Chevron will den Verkauf seiner verbleibenden Öl- und Gasvorkommen in der britischen Nordsee einleiten. Damit würde sich der US-Energieriese nach mehr als 55 Jahren aus dem alternden Becken zurückziehen.

Der Prozess findet zu einem Zeitpunkt statt, an dem sich Chevron auf die 53 Milliarden Dollar schwere Übernahme des Konkurrenten Hess vorbereitet, die nach eigenen Angaben den Verkauf von Vermögenswerten in Höhe von bis zu 20 Milliarden Dollar weltweit umfassen wird.

Der geplante Ausstieg ist der jüngste Schritt in einem stetigen Rückzug der führenden Öl- und Gasunternehmen aus dem schrumpfenden britischen Becken, das in den 1970er Jahren Pionierarbeit bei der Tiefseeförderung leistete, da sie sich auf neuere Anlagen in aller Welt konzentrieren.

▶ _BEREITGESTELLTES MATERIAL_
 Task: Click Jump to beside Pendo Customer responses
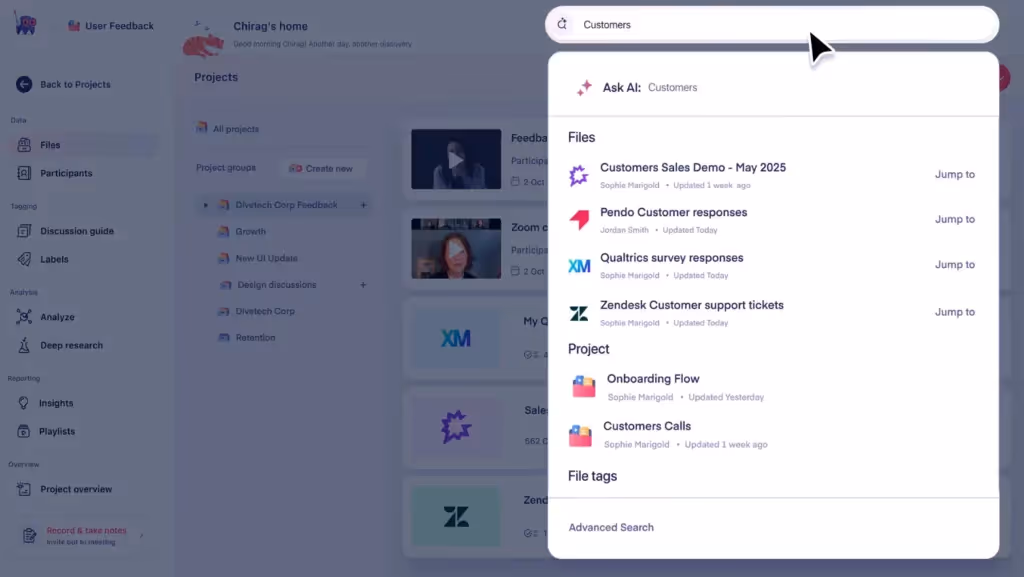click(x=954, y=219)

...

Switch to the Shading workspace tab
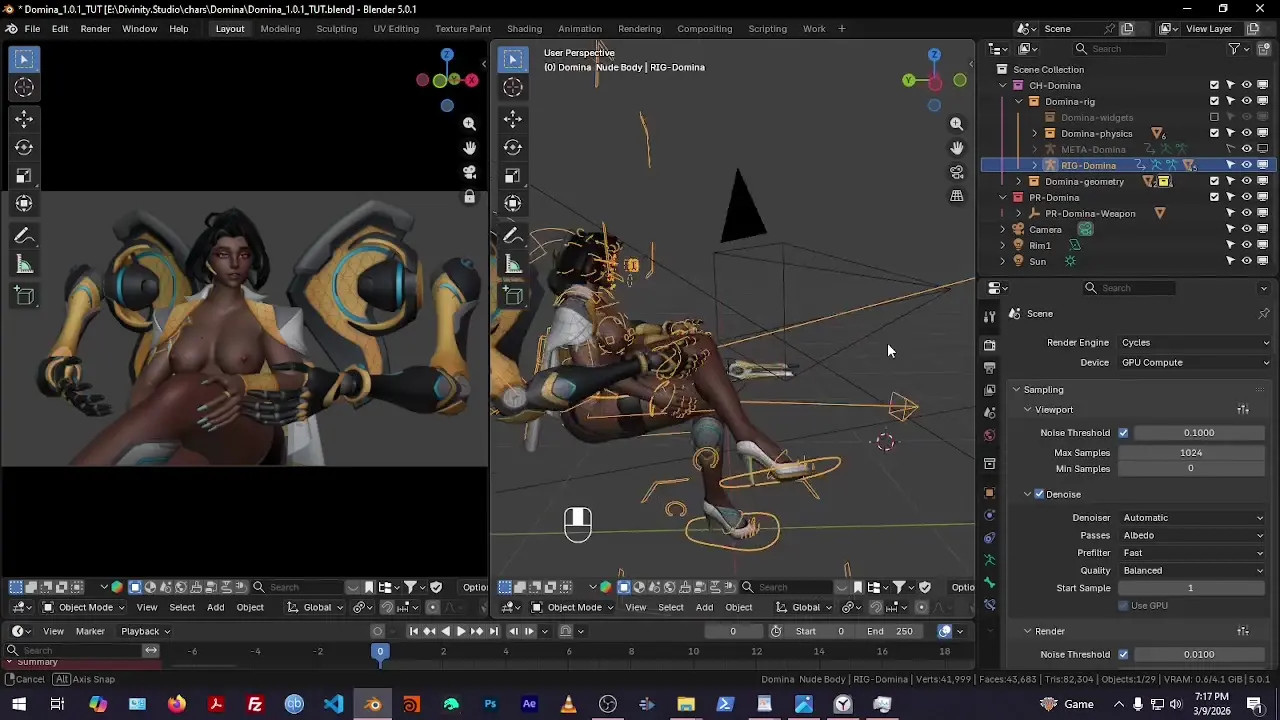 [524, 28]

▶ _NOCH ZU ERLEDIGEN_
A. Beantworten Sie zum Text über Chevrons Nordsee-Ausstieg folgende Fragen:
(i) Seit wie vielen Jahren ist Chevron bereits in der britischen Nordsee tätig?
(ii) Wie viel ist die geplante Übernahme von Hess wert?
(iii) In welchem Jahrzehnt leistete das britische Becken Pionierarbeit bei der Tiefseeförderung?
B. Tauschen Sie im Text über Chevrons Nordsee-Ausstieg "Anlagen" gegen "Projekte" aus, und geben Sie den Abschnitt zwischen "Der geplante Ausstieg" und "aller Welt konzentrieren.", beide eingeschlossen, mit dieser Änderung wieder.
C. Führen Sie den Text über Chevrons Nordsee-Ausstieg im Anschluss an seinen letzten Satz fort.

▶ _GELÖSTE AUFGABEN_
A.
(i) Seit mehr als 55 Jahren.
(ii) 53 Milliarden Dollar.
(iii) In den 1970er Jahren.

B.
Der geplante Ausstieg ist der jüngste Schritt in einem stetigen Rückzug der führenden Öl- und Gasunternehmen aus dem schrumpfenden britischen Becken, das in den 1970er Jahren Pionierarbeit bei der Tiefseeförderung leistete, da sie sich auf neuere Projekte in aller Welt konzentrieren.

C.
Der Verkaufsprozess umfasst Chevrons 19,4%ige Beteiligung an dem von BP betriebenen Clair-Ölfeld in der Region West of Shetland, dem größten in der britischen Nordsee mit einer Produktion von 120.000 Barrel pro Tag, bestätigte Chevron gegenüber Reuters in einer Erklärung.

Chevron versucht auch, seine marginalen Anteile am Sullom Voe Ölterminal sowie die Ninian-Pipeline und das SIRGE-Pipelinesystem, die beide mit Sullom Voe verbunden sind, zu verkaufen, hieß es.

Der Verkauf könnte bis zu 1 Milliarde Dollar ohne Steuervorteile einbringen, sagte eine Quelle aus der Industrie. Es wird erwartet, dass der Prozess im Juni formell eingeleitet wird, sagten Quellen aus der Industrie gegenüber Reuters.

Der Ausstieg folgt auf eine Überprüfung des globalen Portfolios von Chevron, mit der sich CEO Mike Wirth auf die profitabelsten Vermögenswerte des Unternehmens konzentrieren will, so Chevron.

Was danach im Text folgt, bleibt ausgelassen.